The young man’s feet were scaly and white, a sign of dehydration. His mouth hung open, his eyes wide in their jutting sockets.
Lacking the right antibiotic to treat him or IVs to rehydrate his rail-thin body, his doctor prescribed an antacid and a plastic bottle for drinking tap water. The complication: The hospital’s water supply, doctors said, had been contaminated by bacteria.
“We can discharge them, which is often safer for them,” said David Flora, a medical resident in the ward.
“Or we can watch them die. Those are really our choices.”
Parrots squawked in distant palms as Carmen Hernández strode through Catia, the western Caracas slum where she was raised.
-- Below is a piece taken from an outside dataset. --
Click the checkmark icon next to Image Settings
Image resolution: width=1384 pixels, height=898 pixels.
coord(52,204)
This was her market day, four days before she would go back to the clinic in search of meds, and she felt weak.
Her irregular jobs as a hairdresser and errand runner earned her about 60,000 bolívares, or $4, a week — a sum that didn’t go very far, even in Catia. Skyrocketing food prices have hit all Venezuelans. For HIV carriers, who require a good calorie intake for their weakened immune systems, they are a crippling blow.
But Hernández didn’t let the street vendors smell blood.
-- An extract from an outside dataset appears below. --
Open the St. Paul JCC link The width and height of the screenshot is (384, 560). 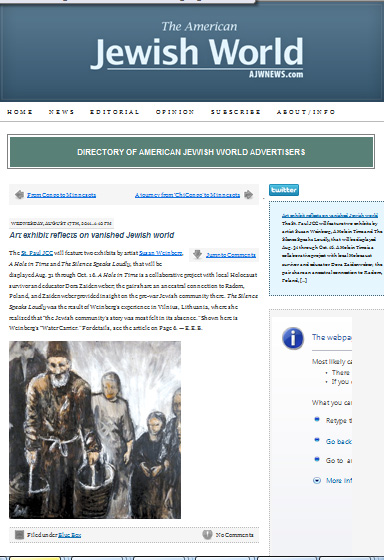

“How much?” she demanded of a butcher, asking the price of carapacho, or chicken carcasses with the meat removed. It’s a popular dish for a growing number of Venezuelans. They make soups, suck out marrow.
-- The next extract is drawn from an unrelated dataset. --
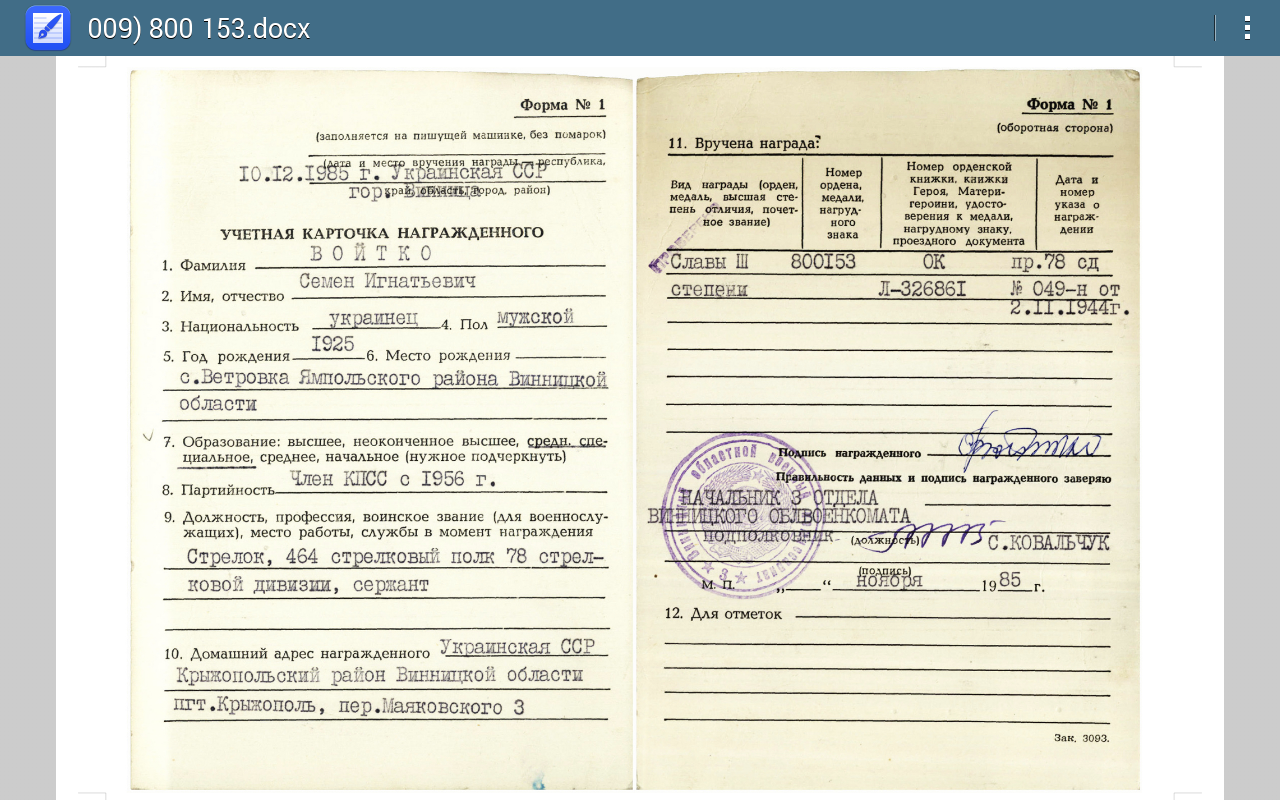
Task: Tap the gender value мужской
Action: (x=535, y=317)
“Five thousand,” he replied, meaning 5,000 bolívares — about 30 cents.
“What? For bones!” she exclaimed. She puffed air out of her cheeks, moving on.
“They used to give it away for free,” she said.
Thirty minutes later, she’d spent 70 percent of her weekly salary on three days of food.
Hernández is down to just tea for breakfast, and usually eats one or two meals later in the day. But prices for some foods — tomatoes, corn flour — have doubled in recent weeks. So she’s cut back even more. She couldn’t tell if it was that, or four weeks without Viraday, causing the pounds to fall off.
Last year, her cousin died of HIV complications. She gave in, Hernández said, by not taking her meds. Hernández can understand. Life is hard in Venezuela, but it’s a lot harder with HIV.
“I’m scared of decaying,” she said.
Her walk home takes her past a trash heap and up a hill. On the way, there’s graffiti from the pro-government thugs that now run Catia, controlling distribution of subsidized food and instilling fear through violence. Painted on another wall, the eyes of Chávez loom large.
She liked Chávez, even loved him. He fought, she said, for the poor. But under Maduro, she said, people in Catia were casting votes for the government out of fear.
“Everything is a disaster, and they rob so much,” she said.
In her aluminum-walled two-room hut, she occupied herself making tea. These days, her adult children come by sometimes, but none of them are helping her with food. They have families, their own mouths to feed.
She was diagnosed with HIV in 2013. Her husband had recently left her, she said, plunging her into a depression eased by men and liquor. She had no idea who gave her the virus. “It doesn’t matter,” she said. “I have it.”
After being waved in by the clinic guard on the morning in early August, Hernández rushed toward a pharmacy window in a small courtyard. She took a clipboard and signed in.
She sat down on a bench, chewing her lip and watching as patients were called to the window.
One man asked for a different HIV drug. “No, we don’t have it, sorry,” a doctor said. The patient closed his eyes and sighed.
The next man — an older patient — was looking for the same drug.
“Nothing, sir. Hasn’t arrived,” the doctor said.
“Hernández, Carmen,” a doctor finally called out from the window.
She rushed forward.
“Viraday,” Hernández said.
No, they didn’t have it.
But they did have the generic.
The doctor told Hernández she was lucky. Only 500 monthly doses had arrived for 2,900 patients.
“What happens to the patients who come next week?” Hernández asked.
The doctor looked down, shaking her head.